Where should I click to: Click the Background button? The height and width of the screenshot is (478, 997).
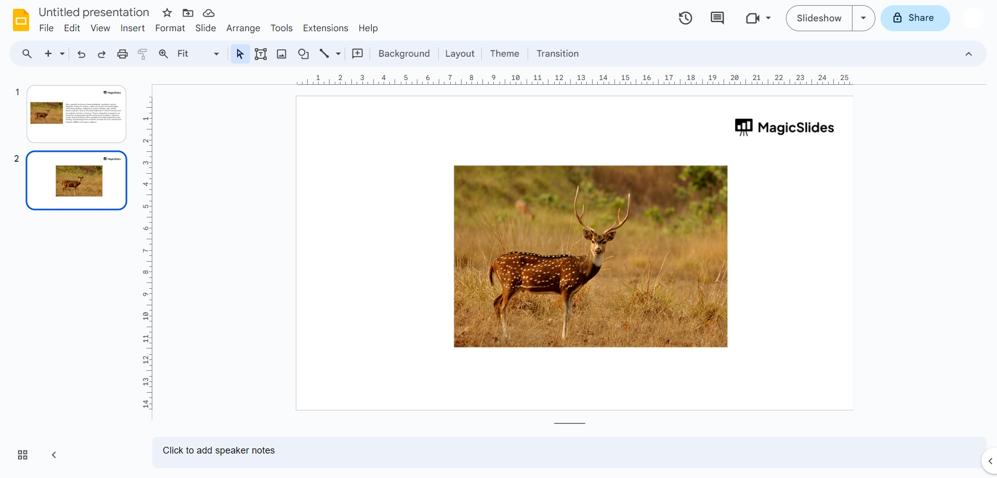[x=404, y=54]
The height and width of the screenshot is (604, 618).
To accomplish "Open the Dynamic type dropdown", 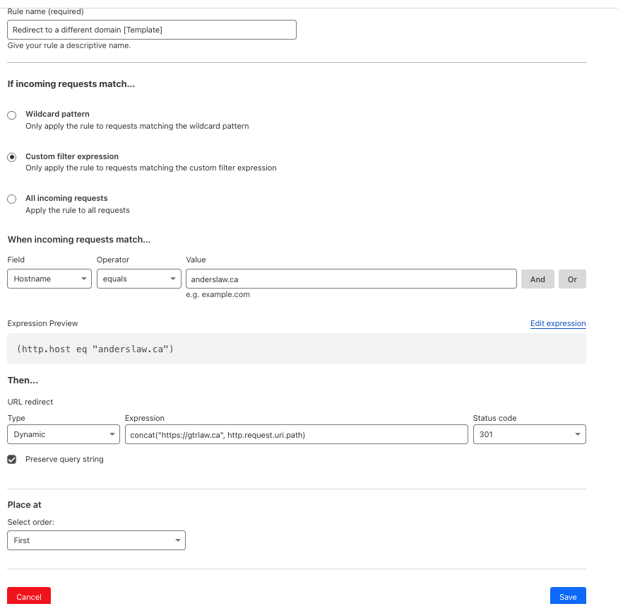I will pos(64,434).
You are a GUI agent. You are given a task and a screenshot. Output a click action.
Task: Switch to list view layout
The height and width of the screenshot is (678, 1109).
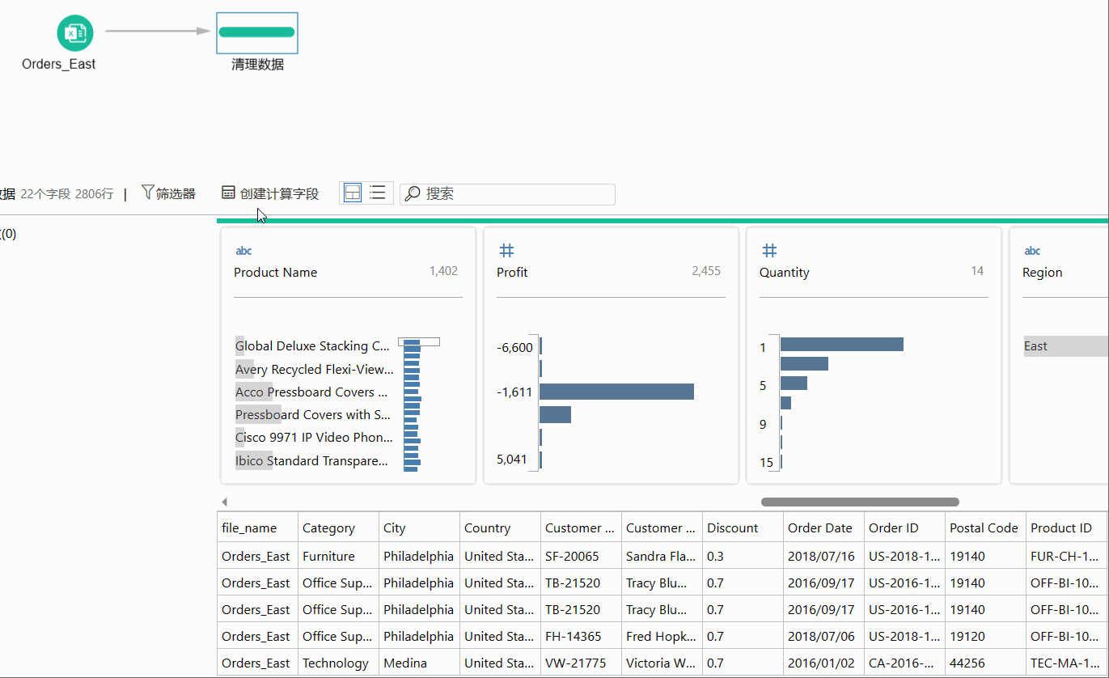pyautogui.click(x=378, y=193)
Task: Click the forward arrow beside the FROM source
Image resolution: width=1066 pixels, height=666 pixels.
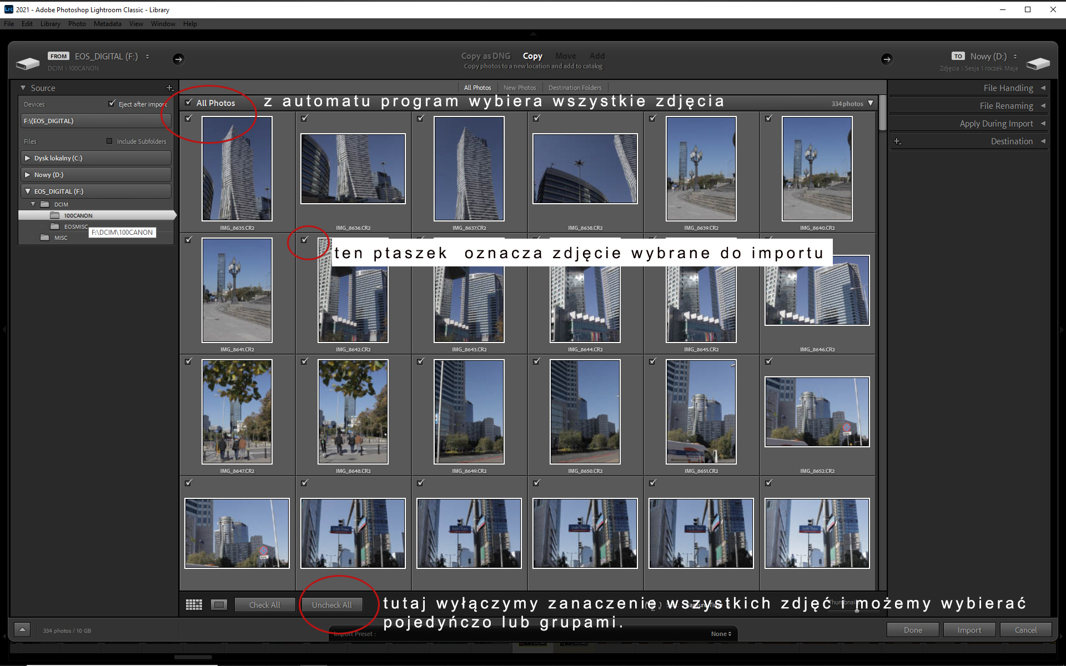Action: click(x=179, y=59)
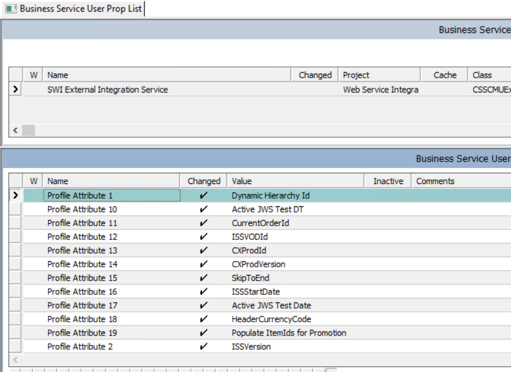
Task: Select the SWI External Integration Service name cell
Action: [167, 89]
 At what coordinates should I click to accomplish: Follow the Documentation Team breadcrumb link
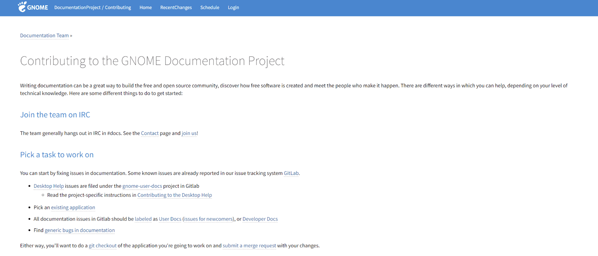(x=44, y=35)
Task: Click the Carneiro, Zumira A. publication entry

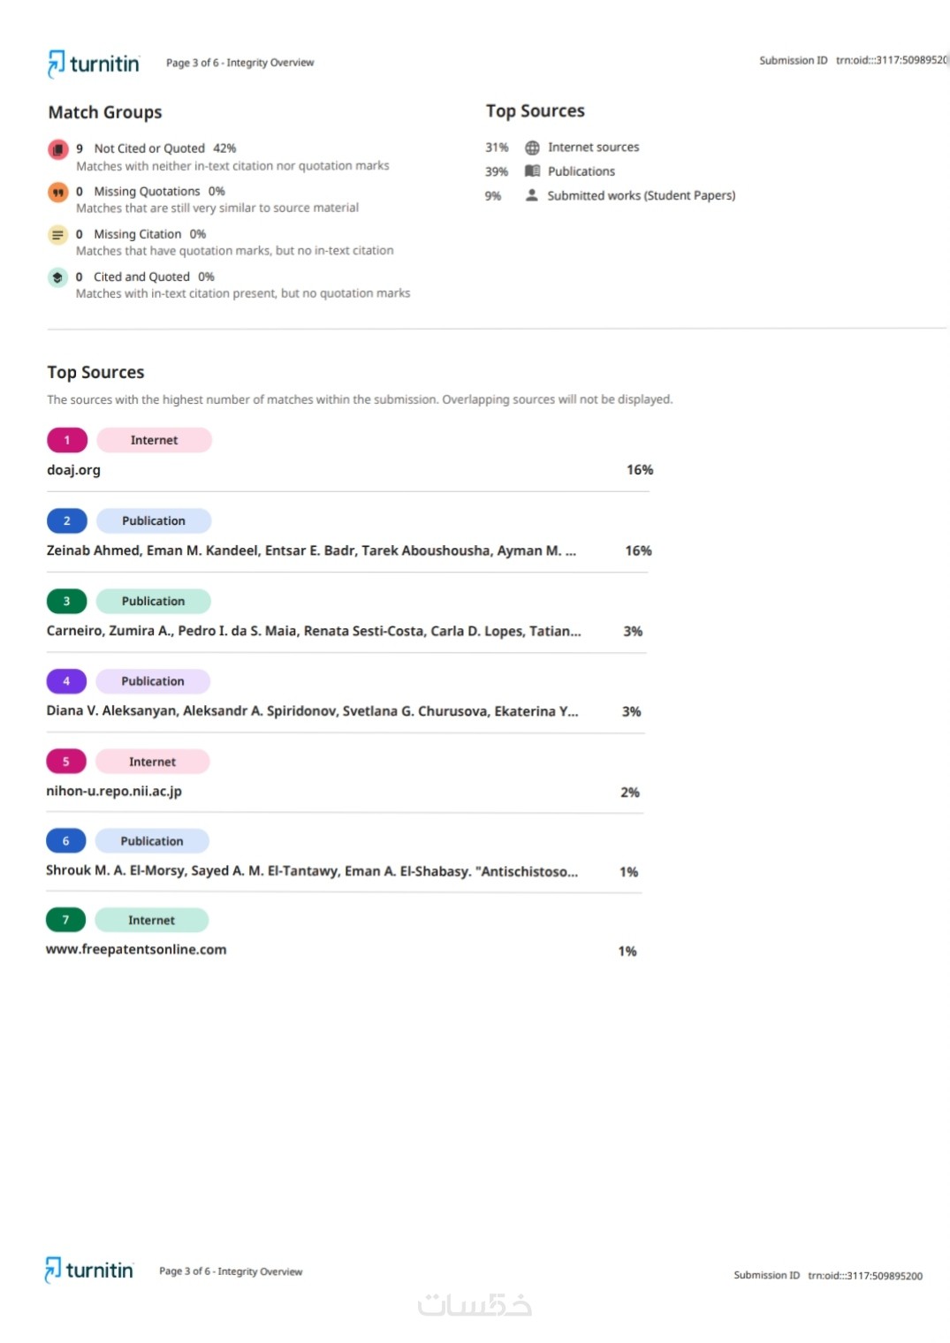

Task prompt » Convert the stretch from the line containing "You are a GUI" through the end of the records into a JSON array of strings, one string per line, omitting blank lines and leaving the pictures out of the output.

Final result »
[
  "You are a GUI agent. You are given a task and a screenshot. Output a click action.",
  "Task: Switch to list view layout",
  "The height and width of the screenshot is (678, 1109).",
  "pyautogui.click(x=378, y=193)",
  "Task: Click the forward arrow beside the FROM source",
  "Image resolution: width=1066 pixels, height=666 pixels.",
  "Action: click(x=179, y=59)",
  "Task: Select the SWI External Integration Service name cell",
  "Action: [167, 89]",
  " At what coordinates should I click to accomplish: Follow the Documentation Team breadcrumb link",
  "(x=44, y=35)",
  "Task: Click the Carneiro, Zumira A. publication entry"
]